Op-ed: Remembering Gary
Each year on the first day of AIDS/LifeCycle, Stephanie Stainback arrives just outside of Santa Cruz, Calif., where she lives, to welcome the riders who are venturing on the seven-day, 545-mile bike ride from San Francisco to Los Angeles. Each year she dusts off the same sign and hoists it on the side of the road for all riders to see. Each year she commemorates her brother.
The sign was so vividly emblazoned in my mind: I read “1950-1996” with a picture of Gary. The bottom of the sign simply yet powerfully stated “THANK YOU!” I quickly passed this sign, as we pass so many other people and signs on the ride, but couldn’t stop thinking about Gary. I kept riding, but without anyone knowing it, this sign made me break down in tears. Seeing “1950-1996” really brings to the surface the hard truth of this disease and the lives it destroys, yet helps remind us along this journey why we ride: to end HIV/AIDS.

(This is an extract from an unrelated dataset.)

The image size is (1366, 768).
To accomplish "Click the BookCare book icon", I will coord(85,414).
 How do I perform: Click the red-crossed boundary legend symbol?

As we rolled into camp that afternoon, the sign was so fresh in my mind and I was kicking myself for not stopping and thanking this woman for being there to support us and sharing her story. Thankfully, that night after dinner at news, we heard more about her powerful story.
Gary Stainback was diagnosed with AIDS before the cocktail that could have prolonged his life was made available. Stephanie vividly remembers her brother and explains how overwhelmingly tough it was on her family. She remembers how she used to play football while her brother played with dolls; because of this, they were close and could tell each other everything. “The crying passes but the hole that is left because of his absence never passes,” she says. She continues in her video that was shared with us at news that night, “It’s really hard [emotionally] to remember him, and this is where I have time and space to do that and this is my way of keeping him alive.” This last quote from her really embodies why we ride, “Every time someone even looks at his picture, I know that there’s part of him that’s going to go on the ride with them. Gary is alive because of people like this.” Even though Gary passed away in 1996, he is alive with each and every rider that passes his sign as we take a little part of him with us on the ride.
AIDS/LifeCycle is something very special. Its purpose is simple: to raise money in the fight to end HIV/AIDS. Each year riders from almost every state and many countries come together in this amazing community to ride for this very simple purpose. We wake up early together, eat together, ride together, and fight HIV/AIDS together in the hope that someday there will be a cure. Sadly, stories like Gary’s are more common than we think. As long as I am able, I will ride in AIDS/LifeCycle. I will ride for those like Gary who are unable to ride, I will ride for those living with HIV/AIDS, and I will ride because I am able.
Through blood, sweat, and tears I made it along with 2,204 other cyclists through my first ride and am happy to say before even departing on my first AIDS/LifeCycle, I had already signed up for my second. I can’t wait for next year’s journey and will look forward to meeting Stephanie on day 1 and taking her brother Gary with me on my second AIDS/LifeCycle journey.